**SUPPLIED PASSAGE:**
The series begins with Tetsuro and his mother making their way to Megalopolis where they hope to get jobs to pay for passes for the 999. Along the way, however, Count Mecha and a gang of "human hunters" kill Tetsuro's mother. Before she dies, she tells him to continue the journey they started and to get a machine body to live the eternal life she could not. Tetsuro tries to forge on toward the city alone but is quickly overcome by the brutal cold and wind. As he succumbs, he cries out an apology to his mother for failing to fulfill her wish and hopes that in his next life, he will be born as a robot to begin with.

Tetsuro is surprised to awaken by the fireplace in the home of a beautiful woman, Maetel, who is the spitting image of his dead mother. Maetel tells him she had heard the entire incident with a long-range directional microphone she had been idly scanning around the area with. Maetel offers him an unlimited use pass for the 999 if he will be her traveling companion, to which Tetsuro agrees. She provides him with a gun and directs him to the Count's residence, telling him that the Count and his henchmen will be too distracted with their revelries to defend themselves against a surprise attack. Tetsuro bursts in on them in their meeting hall and cuts them down with a spray of gunfire. With the Earth police in hot pursuit, Tetsuro and Maetel flee the planet aboard the 999.

Along the way, Tetsuro has many adventures on many different and exotic planets and meets many kinds of people, both human and alien, living and machine. Increasingly, Tetsuro realizes that a machine body will not fix all of his problems. Most of the machine people (Note: 機械人間 Kikai ningen, often translated, somewhat confusingly, as "cyborg".) he meets regret the decision to give up their humanity.

**DATASET CONTENT:**

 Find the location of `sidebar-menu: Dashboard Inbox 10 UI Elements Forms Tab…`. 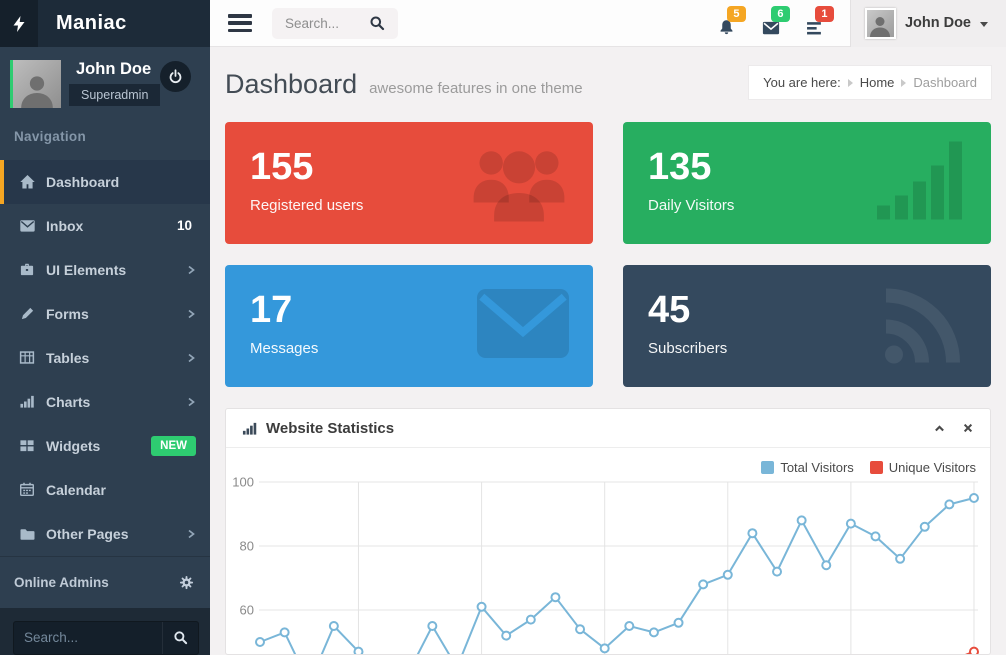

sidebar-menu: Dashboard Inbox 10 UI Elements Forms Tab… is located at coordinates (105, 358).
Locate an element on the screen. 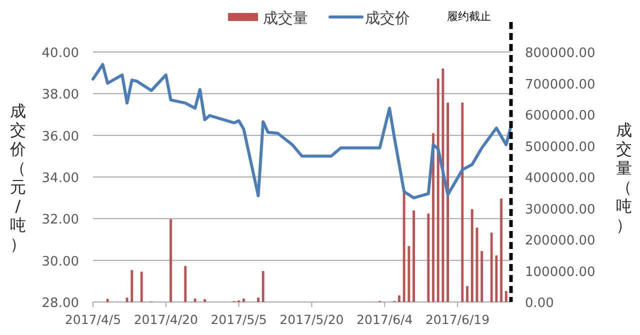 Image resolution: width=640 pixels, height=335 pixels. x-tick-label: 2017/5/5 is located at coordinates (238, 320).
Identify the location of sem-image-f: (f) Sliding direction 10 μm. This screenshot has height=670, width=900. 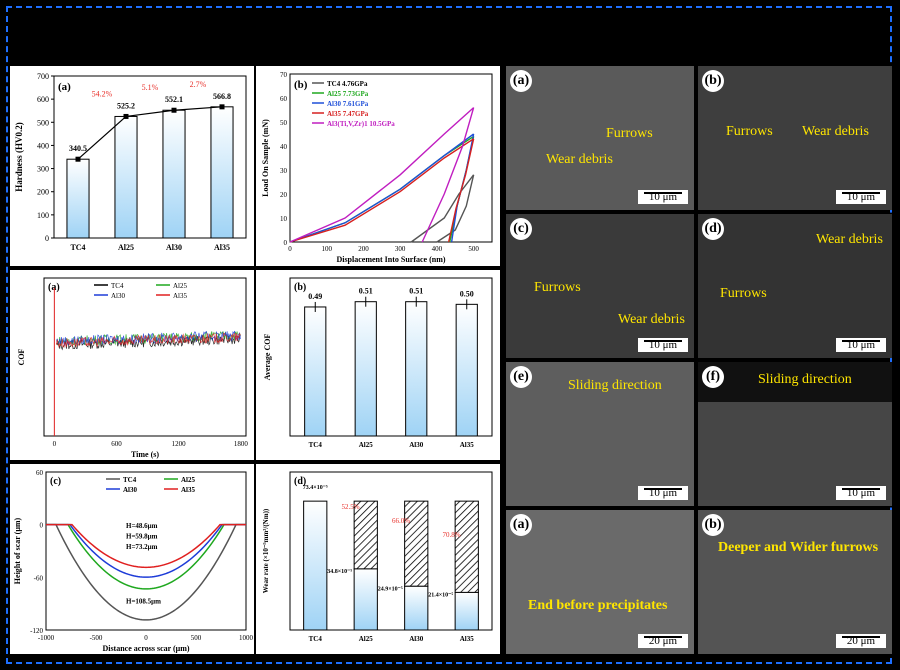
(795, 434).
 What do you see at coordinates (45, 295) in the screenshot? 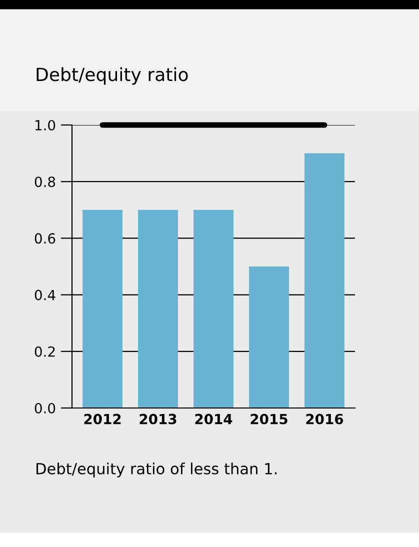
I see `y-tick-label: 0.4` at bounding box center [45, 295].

**TO DO:** In the passage about Tetsuro and the 999, how did Maetel find out what had happened to Tetsuro and his mother?

**EXERCISE ANSWER:** She heard the entire incident with a long-range directional microphone she had been idly scanning around the area with.